Written problem:
Filter the material below, keeping every line that contains the word "checkbox". Match case exactly.

Records from a data source:
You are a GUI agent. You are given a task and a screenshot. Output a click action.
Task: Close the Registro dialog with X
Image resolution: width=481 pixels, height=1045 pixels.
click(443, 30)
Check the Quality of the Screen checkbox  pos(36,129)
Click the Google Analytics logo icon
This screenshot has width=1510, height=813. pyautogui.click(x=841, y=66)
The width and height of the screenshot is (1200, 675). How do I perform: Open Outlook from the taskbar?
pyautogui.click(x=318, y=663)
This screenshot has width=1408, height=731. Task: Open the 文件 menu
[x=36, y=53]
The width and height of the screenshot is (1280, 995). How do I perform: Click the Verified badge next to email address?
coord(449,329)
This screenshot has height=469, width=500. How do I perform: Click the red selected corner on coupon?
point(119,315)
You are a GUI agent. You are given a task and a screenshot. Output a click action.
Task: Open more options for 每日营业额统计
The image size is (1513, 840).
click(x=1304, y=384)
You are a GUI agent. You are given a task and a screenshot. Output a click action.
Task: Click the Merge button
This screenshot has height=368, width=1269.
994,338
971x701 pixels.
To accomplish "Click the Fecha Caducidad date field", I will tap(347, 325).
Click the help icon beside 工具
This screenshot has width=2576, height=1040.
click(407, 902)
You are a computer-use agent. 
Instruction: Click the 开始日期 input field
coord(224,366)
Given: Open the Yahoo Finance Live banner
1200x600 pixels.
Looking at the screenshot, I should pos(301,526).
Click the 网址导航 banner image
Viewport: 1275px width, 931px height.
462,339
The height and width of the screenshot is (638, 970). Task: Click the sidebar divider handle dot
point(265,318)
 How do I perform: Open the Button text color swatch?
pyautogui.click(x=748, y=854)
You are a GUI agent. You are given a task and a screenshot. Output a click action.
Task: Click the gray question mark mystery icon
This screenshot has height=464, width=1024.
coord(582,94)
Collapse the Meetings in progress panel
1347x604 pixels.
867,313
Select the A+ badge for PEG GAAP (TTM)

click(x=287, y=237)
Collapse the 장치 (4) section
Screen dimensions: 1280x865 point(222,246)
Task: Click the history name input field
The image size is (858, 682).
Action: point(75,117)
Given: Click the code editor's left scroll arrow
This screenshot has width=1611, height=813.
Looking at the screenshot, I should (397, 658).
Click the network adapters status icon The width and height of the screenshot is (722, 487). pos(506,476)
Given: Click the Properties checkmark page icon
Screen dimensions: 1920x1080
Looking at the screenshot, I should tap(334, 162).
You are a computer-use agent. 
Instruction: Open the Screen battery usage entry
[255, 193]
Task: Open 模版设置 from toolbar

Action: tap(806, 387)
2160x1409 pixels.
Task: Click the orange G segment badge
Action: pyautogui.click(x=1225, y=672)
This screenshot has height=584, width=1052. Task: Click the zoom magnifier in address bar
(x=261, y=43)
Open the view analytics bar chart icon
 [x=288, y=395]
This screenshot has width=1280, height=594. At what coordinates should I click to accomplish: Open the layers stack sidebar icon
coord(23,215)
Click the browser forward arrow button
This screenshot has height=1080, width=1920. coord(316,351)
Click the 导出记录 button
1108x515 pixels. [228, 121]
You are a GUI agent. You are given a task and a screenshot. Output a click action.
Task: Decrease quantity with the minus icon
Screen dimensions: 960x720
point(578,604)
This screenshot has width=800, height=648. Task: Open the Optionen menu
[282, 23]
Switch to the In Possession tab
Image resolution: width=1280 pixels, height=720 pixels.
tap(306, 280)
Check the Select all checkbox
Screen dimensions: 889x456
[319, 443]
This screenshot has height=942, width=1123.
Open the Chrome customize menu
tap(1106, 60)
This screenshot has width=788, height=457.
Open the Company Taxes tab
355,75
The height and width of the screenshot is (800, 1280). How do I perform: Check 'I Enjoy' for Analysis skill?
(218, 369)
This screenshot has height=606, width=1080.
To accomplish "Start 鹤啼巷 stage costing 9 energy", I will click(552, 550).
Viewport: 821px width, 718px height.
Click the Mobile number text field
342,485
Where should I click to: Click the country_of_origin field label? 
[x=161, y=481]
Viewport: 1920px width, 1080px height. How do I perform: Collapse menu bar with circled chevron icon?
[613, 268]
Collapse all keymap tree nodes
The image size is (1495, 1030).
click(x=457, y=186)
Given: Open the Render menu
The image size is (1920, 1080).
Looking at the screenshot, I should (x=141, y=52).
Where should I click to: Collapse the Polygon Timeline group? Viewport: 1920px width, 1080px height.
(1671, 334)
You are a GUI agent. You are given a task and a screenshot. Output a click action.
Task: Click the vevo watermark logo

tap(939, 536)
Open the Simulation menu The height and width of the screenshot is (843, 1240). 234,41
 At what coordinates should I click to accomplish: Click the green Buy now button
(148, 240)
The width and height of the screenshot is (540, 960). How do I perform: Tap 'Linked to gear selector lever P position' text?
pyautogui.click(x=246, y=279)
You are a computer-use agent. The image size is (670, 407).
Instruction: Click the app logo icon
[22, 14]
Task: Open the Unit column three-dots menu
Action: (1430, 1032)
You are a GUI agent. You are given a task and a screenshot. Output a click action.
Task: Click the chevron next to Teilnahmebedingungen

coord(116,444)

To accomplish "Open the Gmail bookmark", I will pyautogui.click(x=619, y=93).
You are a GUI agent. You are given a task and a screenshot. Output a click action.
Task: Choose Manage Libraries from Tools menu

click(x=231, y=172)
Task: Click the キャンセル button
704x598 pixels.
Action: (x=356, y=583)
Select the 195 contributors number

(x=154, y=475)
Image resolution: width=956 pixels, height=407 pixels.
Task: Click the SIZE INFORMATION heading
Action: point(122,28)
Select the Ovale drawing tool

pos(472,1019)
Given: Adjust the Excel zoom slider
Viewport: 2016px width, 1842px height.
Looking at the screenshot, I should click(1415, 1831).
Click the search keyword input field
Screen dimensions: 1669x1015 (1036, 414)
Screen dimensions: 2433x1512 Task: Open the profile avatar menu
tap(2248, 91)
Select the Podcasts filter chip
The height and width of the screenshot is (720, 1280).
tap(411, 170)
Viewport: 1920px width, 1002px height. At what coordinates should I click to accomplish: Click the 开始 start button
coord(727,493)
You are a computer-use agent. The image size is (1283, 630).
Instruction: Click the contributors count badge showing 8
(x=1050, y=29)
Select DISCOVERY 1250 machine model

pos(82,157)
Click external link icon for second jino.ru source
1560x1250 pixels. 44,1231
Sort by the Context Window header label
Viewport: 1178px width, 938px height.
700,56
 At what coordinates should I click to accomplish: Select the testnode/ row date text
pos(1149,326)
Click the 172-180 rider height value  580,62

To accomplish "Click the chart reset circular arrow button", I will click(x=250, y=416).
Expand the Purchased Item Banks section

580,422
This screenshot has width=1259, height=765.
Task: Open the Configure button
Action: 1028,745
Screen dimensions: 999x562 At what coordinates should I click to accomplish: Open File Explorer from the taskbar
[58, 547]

Response:
Check the Quality of the Screen checkbox  pos(36,129)
Check the Select all checkbox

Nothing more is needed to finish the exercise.